Adults who have asthma are at significantly greater risk than are those who don’t for developing obstructive sleep apnea, according to a report published Jan. 13 in JAMA.
“Accumulating evidence suggests a bidirectional relationship between asthma and obstructive sleep apnea, whereby each disorder deleteriously influences the other,” said Dr. Mihaela Teodorescu of the University of Wisconsin, Madison, and her colleagues.
To understand the “initiating processes of a potentially self-enforcing asthma-apnea cycle,” the investigators analyzed data from the Wisconsin Sleep Cohort Study, a population-based longitudinal epidemiologic investigation of the natural history of obstructive sleep apnea that began in 1988 and followed participants at 4-year intervals for up to 24 years. For their analysis, Dr. Teodorescu and her colleagues focused on a subset of 547 participants.
In their first 4-year follow-up intervals, 22 of 81 participants with preexisting asthma (27%) developed incident obstructive sleep apnea, compared with 75 of 466 participants who didn’t have asthma (16%). When all the interval observations were considered, there were 45 cases of obstructive sleep apnea among 167 possible intervals in participants who had preexisting asthma, for a rate of 27%, and 160 cases among 938 possible intervals in participants without asthma, for a rate of 17%. Compared with people who didn’t have asthma, those who did showed a relative risk of 1.39 for developing apnea, regardless of potentially confounding factors such as body mass index, the investigators said (JAMA 2015 Jan. 13 [doi:10.1001/jama.2014.17822]).

EXTRACTED ENTRIES →
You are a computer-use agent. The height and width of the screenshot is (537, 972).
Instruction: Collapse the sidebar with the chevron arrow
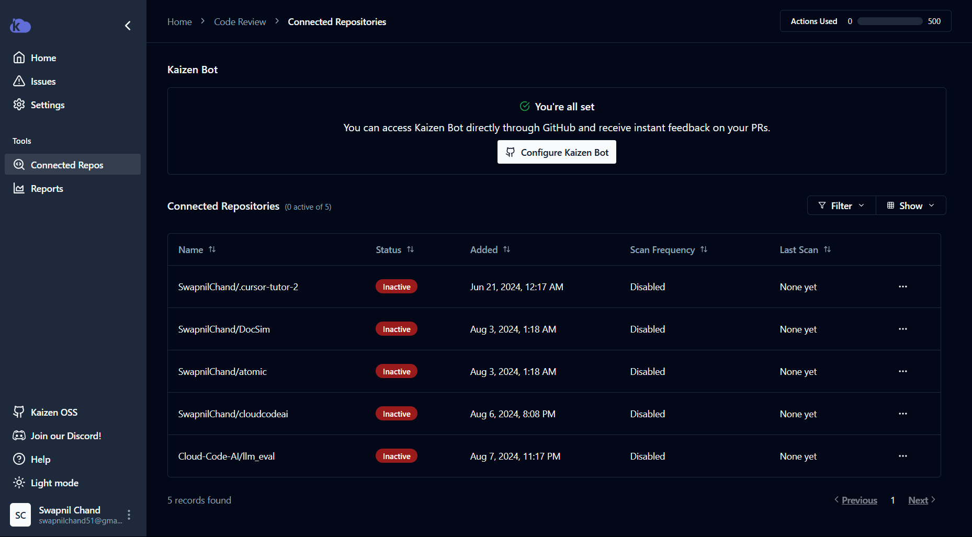(128, 26)
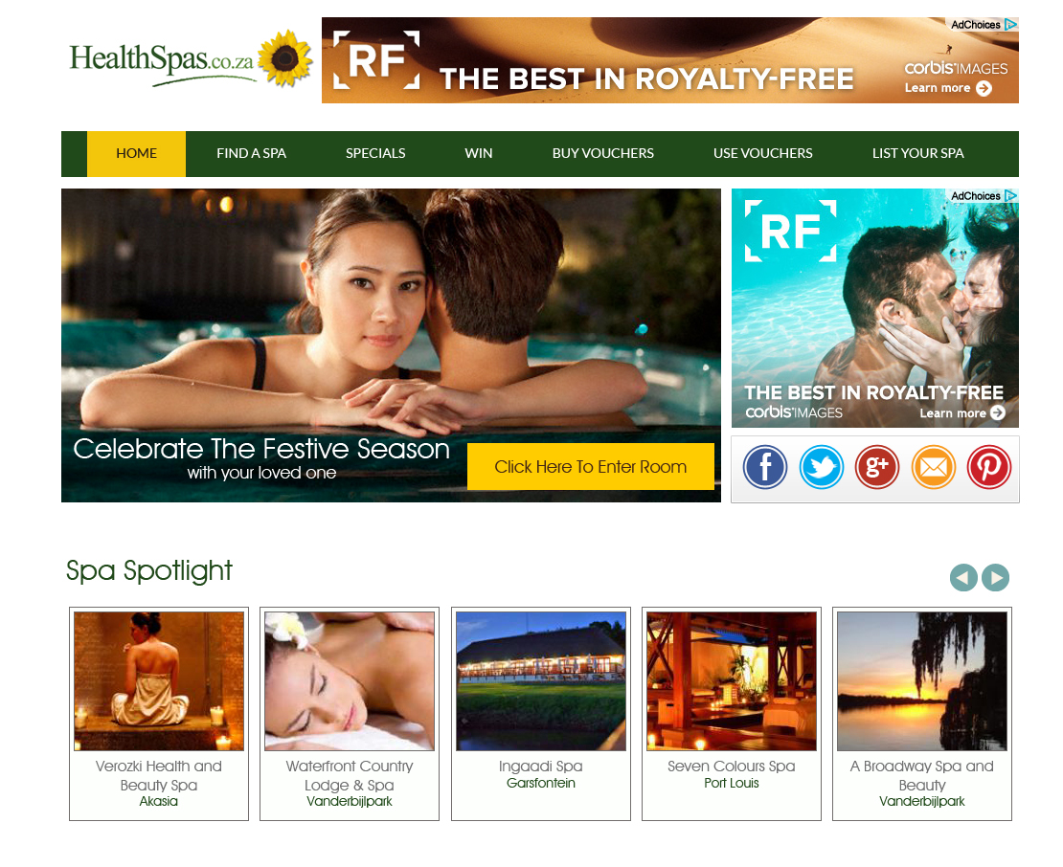Open Verozki Health and Beauty Spa thumbnail
This screenshot has height=867, width=1063.
[x=159, y=681]
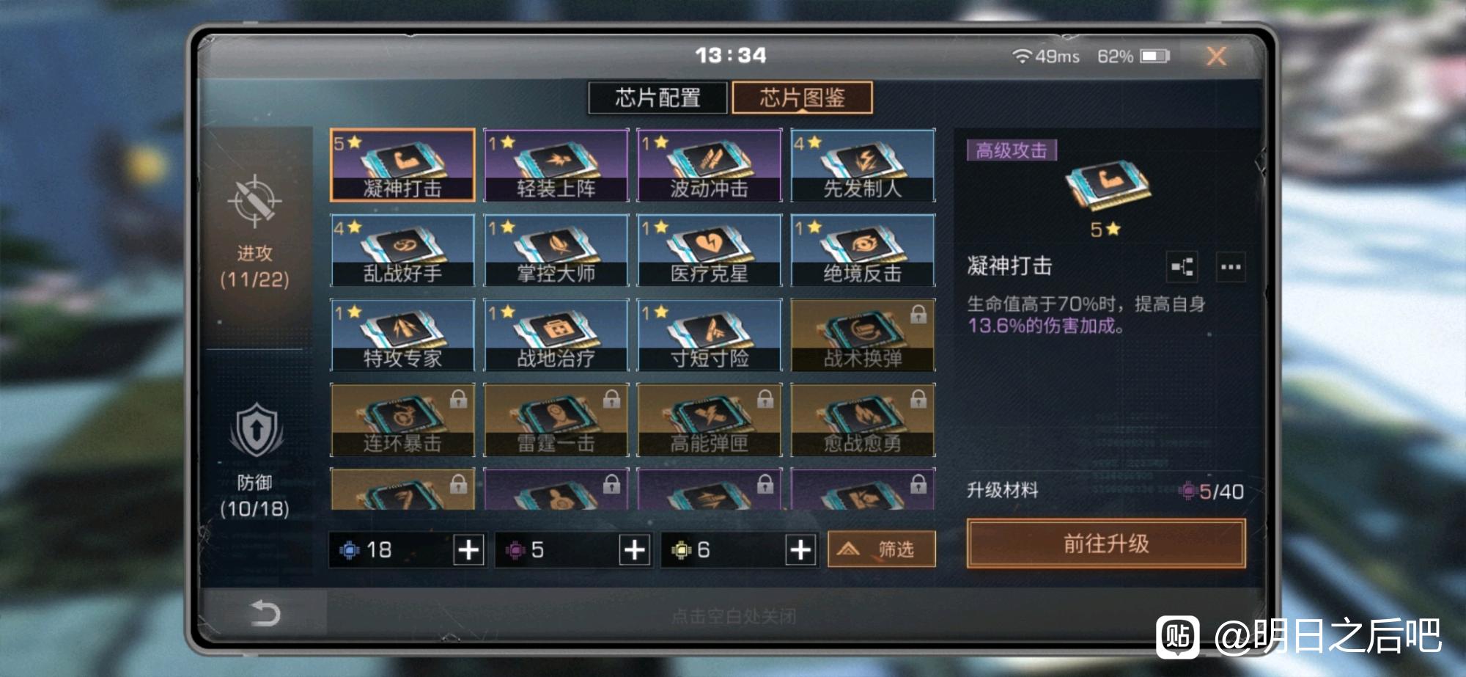Open the three-dots more options icon
This screenshot has height=677, width=1466.
click(x=1231, y=267)
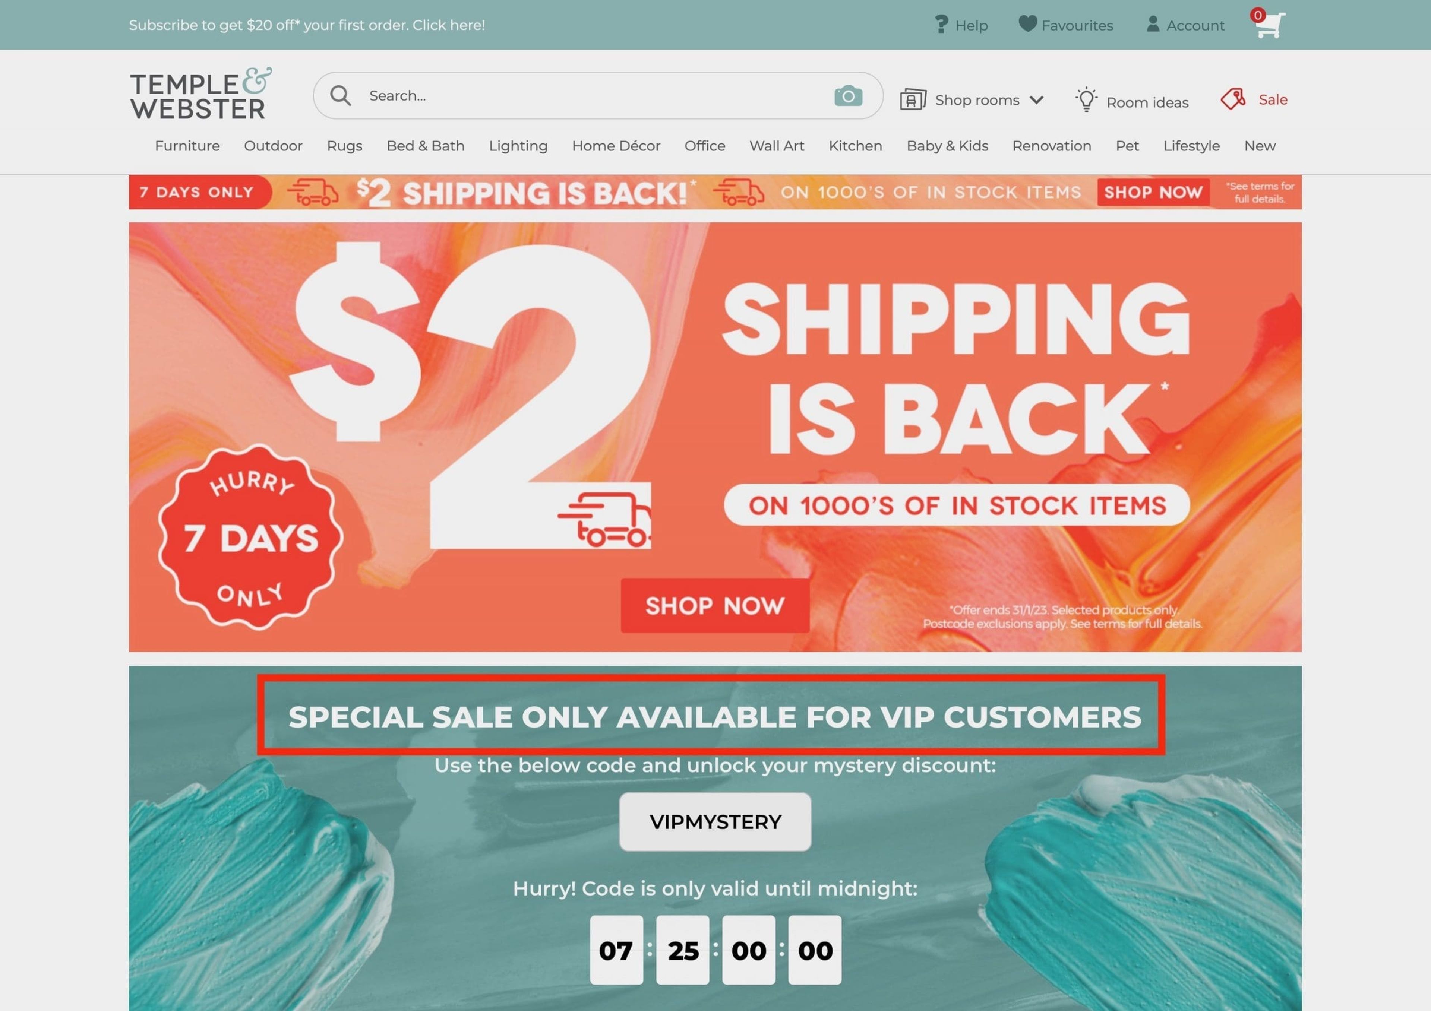Open the Baby & Kids menu

[947, 146]
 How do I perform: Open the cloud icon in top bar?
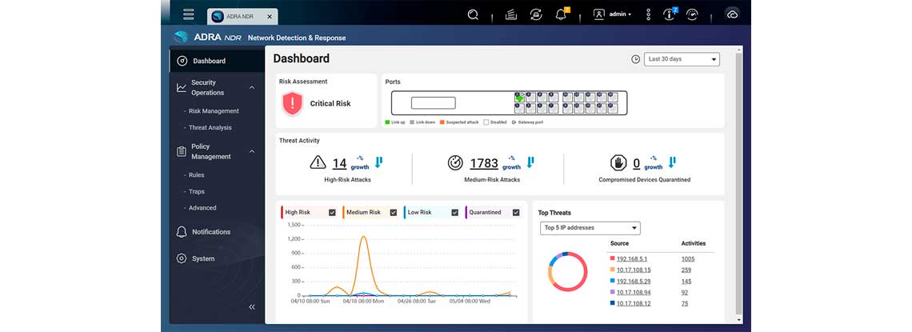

THE TASK →
Resume the article on asthma and obstructive sleep apnea, picking up immediately after its final sentence. The entries that precede this point come from a separate source and are unrelated to the article.

OUTPUT FOR THIS EXERCISE →
This association showed a dose-response pattern when cases were categorized according to the duration of asthma, with the highest risk for obstructive sleep apnea occurring among people who had asthma of 10 or more years’ duration. The association also remained robust in numerous additional analyses, including one involving only the subset of 220 participants who had spirometry results, another involving only participants who used asthma controller medications, and a third that accounted for participants’ neck girth, waist girth, and waist-to-hip ratio.
The mechanism(s) by which asthma may predispose patients to obstructive sleep apnea is not known, but could pertain to the disease itself, its treatment, or its common comorbidities. Nighttime asthma attacks could increase pressure in pharyngeal airway tissues, or pharyngeal airway stiffness could decrease because asthma causes abrupt drops in lung volumes during sleep, or a “spillover” of systemic inflammation could weaken the respiratory muscles or trigger CNS inflammatory responses. Corticosteroid therapy could alter the architecture of the pharyngeal airway by raising or redistributing pressures in the tissues there, or it could diminish the contractility of the dilator muscles. And coexisting gastroesophageal reflux could trigger pharyngeal spasms and induce mucosal exudative neurogenic inflammation, Dr. Teodorescu and her associates said.